LMR38020: Design equations, in part's data sheet, do not seem to yield the same results as the WebBench design results

hello Mark,

The product expert is out of office now. TI responses may be delayed during the year end holiday season until Jan 2nd, 2024. Thank you for your patience and happy holidays.

Best wishes,

Ryan

Hi Mark

I am curious that why would you choose LMR38020 since your application is only 4.2V - 6V and Io is 300mA.  We have lower Vin_rated buck converters. What's your end quipment and can Vinmax=36V cover your application ? Is Iomax=300mA?

For the calculation

1. Please note that in the equation(10), the Iout_max is the max rated current for the device, which is 2A.  The calculation result varies under every different Vin/Vo/fsw. But in real word we will need to select a normal inductance value, like 3.3uH/6.8uH/10uH....  

The Webench recommended the L from a preset vault. The difference might because the Vin is really small in this application. You can use the inductance according to the equation. But please use the right Iout_max. 

2.Does the calculation in WEBENCH or the equations change if the inductor is shielded?--No

3. AUTO mode/Forced FPWM mode-- Yes the suffix of the part determine which mode is used.   The difference only happens under light load, when the FPWM keeps switching   under the fixed fsw and remain in CCM mode , while the AUTO mode device will enter DCM mode and will decrease fsw as the load decrease. 

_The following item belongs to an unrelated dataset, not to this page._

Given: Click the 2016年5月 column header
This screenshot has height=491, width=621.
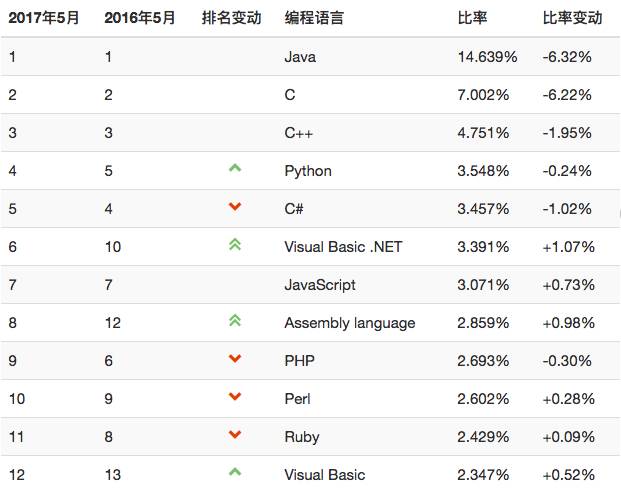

4.The equation doesn't consider the AUTO or FPWM mode since they have no difference except light load. 

5.The AUTO mode has higher light load efficiency. But FPWM has smaller Vo_ripple under light load.  If Vo_ripple is cared more , I think it would be better to select the LMR38020FSDDAR.

Thanks and best regards.

Hello Gui,

Thank you for replying so quickly.

I did have a couple of additional questions and a few answers to your questions.

The LMR38020 was selected for the following reasons:

A. We have multiple voltage rails (5V, 3.3V, 1.2V) in our design and the primary rail (5V) is derived from a 24VDC power supply.  We may also change this DC supply to 36V in the near future, so a high input voltage rated part was important.  Our application is industrial in nature and there are electrically coupled surges and interference that requires us to protect the input side of the part with a TVS device to limit those occasional over-voltages. The maximum clamping voltage of a 36V TVS is ~58V, so this also factored into the selection of the part.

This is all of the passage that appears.